7. Mulanya Kebencian

246 61 254
                                    


Seorang pria tua dengan singlet putihnya yang sedikit kotor, duduk sendirian di kursi goyang kesayangannya. Menikmati alunan gerimis di malam ini selalu menjadi favorit pria itu.

Sorot mata yang begitu menyedihkan, ditambah garis keriput yang tercetak jelas diwajahnya, pertanda dirinya yang berantakan. Faisal beralih menatap rindu bingkai foto sang istri yang sudah hilang sejak beberapa tahun yang lalu. Ia rindu wanita itu, tak sekalipun ia absen memandang foto Ibu Sadewa setiap harinya.

Flashback On

11 November 1977, Ratusan mahasiswa menyemut, para jiwa muda yang memberontak, mereka yang benci akan ketidakadilan, mereka muak akan degradasi moral, dan rindu akan lahirnya kebebasan.

"TURUNKAN SOEHARTO!"

Para tentara menyerbu, menyerang mahasiswa pemberontak tanpa kenal ampun. Bahkan mereka sudah berani memasuki kampus-kampus guna mencari mahasiswa tersebut. Suara tembakan menggema, malapetaka yang sungguh memilukan, beberapa tubuh tergeletak tanpa nyawa di aspal panas tersebut.
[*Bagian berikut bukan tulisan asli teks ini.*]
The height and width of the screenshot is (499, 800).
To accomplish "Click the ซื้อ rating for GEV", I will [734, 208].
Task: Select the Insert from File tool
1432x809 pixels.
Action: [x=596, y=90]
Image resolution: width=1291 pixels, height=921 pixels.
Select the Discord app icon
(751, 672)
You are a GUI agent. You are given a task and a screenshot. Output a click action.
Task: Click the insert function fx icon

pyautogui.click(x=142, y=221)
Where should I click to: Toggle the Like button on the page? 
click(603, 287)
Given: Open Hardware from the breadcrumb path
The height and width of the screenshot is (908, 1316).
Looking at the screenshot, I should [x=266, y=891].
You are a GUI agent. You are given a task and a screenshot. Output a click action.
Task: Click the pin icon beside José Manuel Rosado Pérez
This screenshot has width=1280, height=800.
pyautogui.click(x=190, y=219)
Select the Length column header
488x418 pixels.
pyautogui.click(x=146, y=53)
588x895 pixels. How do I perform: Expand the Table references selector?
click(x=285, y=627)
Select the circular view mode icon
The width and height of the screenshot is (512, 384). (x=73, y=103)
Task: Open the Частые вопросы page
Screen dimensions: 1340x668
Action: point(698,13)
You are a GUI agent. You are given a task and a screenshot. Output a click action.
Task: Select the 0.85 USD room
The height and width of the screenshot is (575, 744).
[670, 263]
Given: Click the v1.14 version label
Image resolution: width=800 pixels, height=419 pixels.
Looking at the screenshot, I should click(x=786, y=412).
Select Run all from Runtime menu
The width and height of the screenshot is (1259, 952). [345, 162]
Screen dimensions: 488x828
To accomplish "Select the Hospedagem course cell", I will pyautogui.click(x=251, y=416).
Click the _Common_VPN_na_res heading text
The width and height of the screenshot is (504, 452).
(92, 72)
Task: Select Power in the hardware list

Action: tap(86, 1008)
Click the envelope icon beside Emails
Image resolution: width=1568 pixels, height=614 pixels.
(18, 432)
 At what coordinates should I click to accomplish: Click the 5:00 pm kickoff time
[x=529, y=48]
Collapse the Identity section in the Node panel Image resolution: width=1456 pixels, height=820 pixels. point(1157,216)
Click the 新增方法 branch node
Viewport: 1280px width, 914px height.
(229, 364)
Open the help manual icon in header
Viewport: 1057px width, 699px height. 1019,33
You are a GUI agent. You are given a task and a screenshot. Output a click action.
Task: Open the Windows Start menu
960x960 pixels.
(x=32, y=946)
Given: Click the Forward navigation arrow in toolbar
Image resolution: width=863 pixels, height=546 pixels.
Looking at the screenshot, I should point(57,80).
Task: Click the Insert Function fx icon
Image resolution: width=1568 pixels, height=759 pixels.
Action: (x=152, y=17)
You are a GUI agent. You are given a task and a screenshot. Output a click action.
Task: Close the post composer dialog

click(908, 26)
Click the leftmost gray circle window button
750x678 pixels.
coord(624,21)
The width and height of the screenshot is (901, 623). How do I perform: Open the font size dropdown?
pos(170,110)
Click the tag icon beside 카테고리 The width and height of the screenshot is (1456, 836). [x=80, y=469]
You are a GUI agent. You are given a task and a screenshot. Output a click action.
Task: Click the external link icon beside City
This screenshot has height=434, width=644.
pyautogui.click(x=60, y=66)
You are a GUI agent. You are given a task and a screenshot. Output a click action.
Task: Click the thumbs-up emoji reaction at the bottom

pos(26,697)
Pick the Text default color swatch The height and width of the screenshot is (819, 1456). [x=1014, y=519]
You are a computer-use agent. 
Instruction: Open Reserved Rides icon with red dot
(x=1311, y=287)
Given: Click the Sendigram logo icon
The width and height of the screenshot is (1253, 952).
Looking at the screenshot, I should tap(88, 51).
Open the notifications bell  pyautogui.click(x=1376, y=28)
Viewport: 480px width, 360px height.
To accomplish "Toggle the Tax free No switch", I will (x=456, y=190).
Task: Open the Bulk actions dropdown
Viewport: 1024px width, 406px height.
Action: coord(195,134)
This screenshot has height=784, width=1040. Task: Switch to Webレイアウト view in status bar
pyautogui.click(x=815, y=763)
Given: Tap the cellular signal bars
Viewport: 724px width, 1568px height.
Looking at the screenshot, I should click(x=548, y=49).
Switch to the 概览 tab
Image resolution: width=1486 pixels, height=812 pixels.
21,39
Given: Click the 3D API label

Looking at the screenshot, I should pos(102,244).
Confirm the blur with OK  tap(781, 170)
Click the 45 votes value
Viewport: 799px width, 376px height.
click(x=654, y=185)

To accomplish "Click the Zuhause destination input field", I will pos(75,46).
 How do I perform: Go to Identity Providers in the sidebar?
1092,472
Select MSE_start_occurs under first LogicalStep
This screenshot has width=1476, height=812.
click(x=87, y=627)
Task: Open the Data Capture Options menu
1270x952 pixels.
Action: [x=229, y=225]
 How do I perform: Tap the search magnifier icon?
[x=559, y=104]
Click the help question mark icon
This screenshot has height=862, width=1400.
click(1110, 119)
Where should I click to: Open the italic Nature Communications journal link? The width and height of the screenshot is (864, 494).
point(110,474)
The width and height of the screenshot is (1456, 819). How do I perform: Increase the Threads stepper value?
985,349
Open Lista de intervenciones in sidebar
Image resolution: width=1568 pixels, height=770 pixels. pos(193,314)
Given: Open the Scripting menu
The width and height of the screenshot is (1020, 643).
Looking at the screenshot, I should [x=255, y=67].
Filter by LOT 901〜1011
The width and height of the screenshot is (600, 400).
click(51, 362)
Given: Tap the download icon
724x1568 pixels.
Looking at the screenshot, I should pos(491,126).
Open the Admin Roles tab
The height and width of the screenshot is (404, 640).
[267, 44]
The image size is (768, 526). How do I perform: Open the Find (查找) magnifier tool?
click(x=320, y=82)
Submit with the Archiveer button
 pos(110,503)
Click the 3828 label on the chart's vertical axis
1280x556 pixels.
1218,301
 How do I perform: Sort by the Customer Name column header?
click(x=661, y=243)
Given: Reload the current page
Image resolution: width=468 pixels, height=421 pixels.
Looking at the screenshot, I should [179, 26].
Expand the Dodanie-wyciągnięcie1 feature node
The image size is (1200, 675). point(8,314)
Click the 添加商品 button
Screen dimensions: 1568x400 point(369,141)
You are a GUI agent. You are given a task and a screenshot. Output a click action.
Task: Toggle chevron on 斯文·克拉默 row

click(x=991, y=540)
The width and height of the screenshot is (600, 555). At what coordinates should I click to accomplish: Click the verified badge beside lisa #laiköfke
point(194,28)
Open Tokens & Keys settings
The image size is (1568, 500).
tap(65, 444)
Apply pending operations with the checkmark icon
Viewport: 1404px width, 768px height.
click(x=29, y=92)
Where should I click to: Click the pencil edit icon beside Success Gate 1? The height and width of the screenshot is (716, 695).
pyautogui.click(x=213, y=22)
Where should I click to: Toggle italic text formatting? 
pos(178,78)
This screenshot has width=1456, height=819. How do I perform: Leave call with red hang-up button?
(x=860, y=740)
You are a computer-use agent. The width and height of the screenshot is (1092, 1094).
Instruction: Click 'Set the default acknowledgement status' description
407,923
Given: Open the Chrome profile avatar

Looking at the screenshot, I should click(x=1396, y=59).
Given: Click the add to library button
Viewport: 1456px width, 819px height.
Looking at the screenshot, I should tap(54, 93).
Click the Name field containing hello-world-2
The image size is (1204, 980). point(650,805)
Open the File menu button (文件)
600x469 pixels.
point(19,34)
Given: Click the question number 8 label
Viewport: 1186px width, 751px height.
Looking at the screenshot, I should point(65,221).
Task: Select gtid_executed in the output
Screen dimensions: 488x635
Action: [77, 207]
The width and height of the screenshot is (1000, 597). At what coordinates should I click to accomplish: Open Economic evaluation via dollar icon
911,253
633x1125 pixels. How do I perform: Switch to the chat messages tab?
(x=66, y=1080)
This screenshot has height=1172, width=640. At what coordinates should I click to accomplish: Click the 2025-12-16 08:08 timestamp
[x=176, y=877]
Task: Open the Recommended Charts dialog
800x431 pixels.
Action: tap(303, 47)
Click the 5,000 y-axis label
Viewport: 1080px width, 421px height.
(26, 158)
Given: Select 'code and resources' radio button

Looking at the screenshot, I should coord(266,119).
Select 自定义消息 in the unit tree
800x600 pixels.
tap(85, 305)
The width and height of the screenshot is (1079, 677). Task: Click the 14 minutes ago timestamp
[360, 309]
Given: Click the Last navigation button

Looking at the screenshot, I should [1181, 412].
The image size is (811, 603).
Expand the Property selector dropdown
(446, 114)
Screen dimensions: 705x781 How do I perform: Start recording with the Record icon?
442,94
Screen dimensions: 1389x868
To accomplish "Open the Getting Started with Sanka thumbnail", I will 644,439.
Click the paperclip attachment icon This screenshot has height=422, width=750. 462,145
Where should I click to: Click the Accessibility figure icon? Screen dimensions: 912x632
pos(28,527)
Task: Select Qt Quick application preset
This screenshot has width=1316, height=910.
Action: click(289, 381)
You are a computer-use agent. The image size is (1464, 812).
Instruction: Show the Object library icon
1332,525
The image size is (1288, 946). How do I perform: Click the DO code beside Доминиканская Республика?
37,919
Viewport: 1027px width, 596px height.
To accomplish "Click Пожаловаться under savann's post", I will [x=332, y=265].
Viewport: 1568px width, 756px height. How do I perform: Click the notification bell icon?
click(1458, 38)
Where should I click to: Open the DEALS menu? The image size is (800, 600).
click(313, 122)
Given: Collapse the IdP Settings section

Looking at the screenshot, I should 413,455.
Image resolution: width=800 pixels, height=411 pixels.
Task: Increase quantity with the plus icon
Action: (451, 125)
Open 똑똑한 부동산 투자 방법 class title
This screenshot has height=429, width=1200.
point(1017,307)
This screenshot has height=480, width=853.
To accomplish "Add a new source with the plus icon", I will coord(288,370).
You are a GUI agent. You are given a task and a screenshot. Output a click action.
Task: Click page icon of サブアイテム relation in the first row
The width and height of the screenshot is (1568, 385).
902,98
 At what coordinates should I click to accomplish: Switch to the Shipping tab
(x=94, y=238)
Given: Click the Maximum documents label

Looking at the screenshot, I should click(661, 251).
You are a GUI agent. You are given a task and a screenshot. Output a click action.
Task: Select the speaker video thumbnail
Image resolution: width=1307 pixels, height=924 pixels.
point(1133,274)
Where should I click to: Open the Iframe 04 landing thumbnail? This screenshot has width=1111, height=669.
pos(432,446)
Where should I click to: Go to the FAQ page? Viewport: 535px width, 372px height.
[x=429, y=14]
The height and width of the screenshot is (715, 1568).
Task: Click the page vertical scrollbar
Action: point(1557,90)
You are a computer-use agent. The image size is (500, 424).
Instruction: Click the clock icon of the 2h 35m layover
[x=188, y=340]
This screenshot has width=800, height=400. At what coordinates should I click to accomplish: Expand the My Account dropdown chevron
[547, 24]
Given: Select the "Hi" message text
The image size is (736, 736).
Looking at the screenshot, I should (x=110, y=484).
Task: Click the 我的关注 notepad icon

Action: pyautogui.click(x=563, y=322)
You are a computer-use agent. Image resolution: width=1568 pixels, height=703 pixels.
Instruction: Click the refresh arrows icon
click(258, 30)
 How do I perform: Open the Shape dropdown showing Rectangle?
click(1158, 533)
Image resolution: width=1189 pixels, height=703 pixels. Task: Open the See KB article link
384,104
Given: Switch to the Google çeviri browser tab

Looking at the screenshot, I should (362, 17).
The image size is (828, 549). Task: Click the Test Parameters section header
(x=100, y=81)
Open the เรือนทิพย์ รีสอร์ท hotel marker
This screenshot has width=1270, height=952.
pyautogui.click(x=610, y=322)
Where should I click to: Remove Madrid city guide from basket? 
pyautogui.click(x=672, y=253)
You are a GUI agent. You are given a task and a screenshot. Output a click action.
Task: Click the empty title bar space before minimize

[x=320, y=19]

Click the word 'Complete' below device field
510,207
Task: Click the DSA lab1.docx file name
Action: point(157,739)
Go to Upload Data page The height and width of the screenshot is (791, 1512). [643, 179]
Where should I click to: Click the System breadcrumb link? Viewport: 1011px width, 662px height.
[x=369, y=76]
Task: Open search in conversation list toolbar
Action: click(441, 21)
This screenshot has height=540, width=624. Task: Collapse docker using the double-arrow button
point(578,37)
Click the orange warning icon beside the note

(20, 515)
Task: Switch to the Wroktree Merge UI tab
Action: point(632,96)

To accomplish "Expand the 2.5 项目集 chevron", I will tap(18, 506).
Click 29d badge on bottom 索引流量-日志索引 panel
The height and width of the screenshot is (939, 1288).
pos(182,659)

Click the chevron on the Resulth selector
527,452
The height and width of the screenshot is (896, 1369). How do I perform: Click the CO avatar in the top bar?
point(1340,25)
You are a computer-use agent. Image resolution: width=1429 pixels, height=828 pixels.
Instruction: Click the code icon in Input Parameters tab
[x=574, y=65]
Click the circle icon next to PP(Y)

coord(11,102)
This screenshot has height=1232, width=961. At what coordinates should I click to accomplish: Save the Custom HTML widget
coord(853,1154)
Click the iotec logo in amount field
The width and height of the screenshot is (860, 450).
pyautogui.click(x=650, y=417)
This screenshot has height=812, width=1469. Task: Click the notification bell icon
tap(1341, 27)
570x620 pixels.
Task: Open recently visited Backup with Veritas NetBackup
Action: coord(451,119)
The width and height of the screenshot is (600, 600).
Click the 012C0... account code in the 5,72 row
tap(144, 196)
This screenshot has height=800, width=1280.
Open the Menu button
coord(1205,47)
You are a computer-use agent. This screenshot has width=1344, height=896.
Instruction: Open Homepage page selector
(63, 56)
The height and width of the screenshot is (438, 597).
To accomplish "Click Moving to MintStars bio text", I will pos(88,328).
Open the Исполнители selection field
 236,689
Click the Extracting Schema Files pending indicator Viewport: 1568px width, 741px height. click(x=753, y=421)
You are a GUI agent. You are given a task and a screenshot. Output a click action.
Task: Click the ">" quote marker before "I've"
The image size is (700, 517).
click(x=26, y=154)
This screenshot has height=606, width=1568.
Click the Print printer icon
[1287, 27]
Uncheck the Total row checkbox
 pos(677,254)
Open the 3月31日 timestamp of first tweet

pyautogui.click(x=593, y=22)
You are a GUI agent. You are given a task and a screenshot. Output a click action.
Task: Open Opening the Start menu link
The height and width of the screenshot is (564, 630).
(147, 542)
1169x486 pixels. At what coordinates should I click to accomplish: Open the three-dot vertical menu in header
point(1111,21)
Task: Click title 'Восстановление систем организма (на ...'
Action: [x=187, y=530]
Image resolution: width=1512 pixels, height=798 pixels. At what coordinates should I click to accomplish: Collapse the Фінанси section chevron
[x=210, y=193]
Tidak ada yang tahu, diantara kerumunan yang panas tersebut. Seorang anak kecil berjongkok ditengah-tengahnya. Ia menutup mata dan telinga rapat-rapat. Tubuhnya bergetar ketakutan kala mendengar suara tembakan yang begitu menyeramkan. Sadewa kecil berteriak memanggil sang Ibu.

"IBU, LANGIT TAKUT!"

Sedangkan tak jauh dari tempat Sadewa berada, wanita berbaju biru berlari kesana-kemari mencari keberadaan putranya. Wanita yang tak lain adalah Fumiko Nara, Ibunya Sadewa, berteriak memanggil nama sang anak sesekali memutar pandangan ke segala arah.

Keadaan sangat kacau saat satu benda melayang hampir menimpa Fumiko. Untung sang suami sigap melindungi Fumiko dengan menarik tubuhnya sebelum benda besar itu melukainya.

"Nara! Kamu tidak terluka kan?" Tanya Faisal terlihat panik. Fumiko membalas dengan gelengan kepala singkat, ia mengguncang bahu suaminya dan berkata, "Mas, Sadewa hilang! Aku Ibu yang ceroboh karena tidak bisa menjaga putraku."

"Kita harus segera mencari Sadewa, kasian dia ... Sadewa pasti ketakutan disana. Kalau dia kenapa-kenapa, kalau sampai dia terluka, lebih baik aku-" Faisal membungkam mulut istrinya. Ia tak ingin mendengar kelanjutan kalimat yang diucapkan oleh Fumiko.

Dengan segera, Faisal dan Fumiko berjalan mencari keberadaan Sadewa. Untungnya Faisal melihat Sadewa yang berjongkok tak jauh dari tempat mereka berada. Ia segera mendekap erat tubuh anaknya sembari mencium pipi Sadewa setulus hati.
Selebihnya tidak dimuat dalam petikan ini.